Filtering of Transient and Low-Level Mitochondrial Damage Signals by the PINK1:Parkin Mitophagy Pathway

Abstract

Mitophagy describes a collection of pathways that direct the selective autophagic removal of damaged or superfluous mitochondria within eukaryotic cells. Of these, the PINK1 (PTEN-induced putative kinase 1):Parkin mitophagy pathway is perhaps the best known and is responsible for marking depolarized mitochondria for destruction. PINK1 continuously surveils mitochondrial membrane potential (MMP), an indicator of mitochondrial health, and is stabilized at mitochondria that exhibit a significant loss in MMP, and recruits cytosolic Parkin. Together PINK1 and Parkin assemble phospho-polyubiquitin (ppUB) chains on outer mitochondrial membrane (OMM) substrates, thereby tagging those mitochondria for removal by autophagy. This is accomplished through the binding of autophagy receptors, such as optineurin (OPTN), to ppUb chains which facilitates the recruitment of the autophagosome and subsequent degradation of the mitochondrion.
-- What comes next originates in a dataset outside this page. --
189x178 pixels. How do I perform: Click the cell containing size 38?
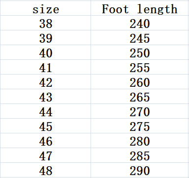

The topology of the PINK1:Parkin pathway is complex and contains several feedback loops, including a coherent feed-forward loop between PINK1, Parkin, and ppUb. It is believed that this network motif may create a delay in ppUb chain assembly, such that only mitochondria which demonstrate a near-complete and continuous loss in MMP are successfully autophagized. However, mitochondria are likely to experience a range of insults and stresses in vivo, particularly in aged cells, and it is unclear how the PINK1:Parkin pathway might interpret the resultant time-varying changes in MMP. In this study we investigate this in detail by carefully manipulating MMP in live cells through titration of the reversible protonophore carbonyl cyanide m-chlorophenyl hydrazine (CCCP), and measuring the dynamics of PINK1 and Parkin mitochondrial recruitment and loss by fluorescence microscopy. These data show that PINK1 is highly sensitive to fluctuations in MMP and rapidly dissociates when MMP is even partially restored. Conversely, Parkin dissociation and ppUb chain disassembly from repolarized mitochondria is comparatively slow and thus allows pulses of mitochondrial PINK1 to drive a step-wise accumulation of Parkin and ppUb. This nuanced view of the pathway proposes a model whereby mitochondria that do not exhibit large and persistent losses in MMP, but still pose a threat to overall cellular health, can be removed by PINK1 and Parkin activity.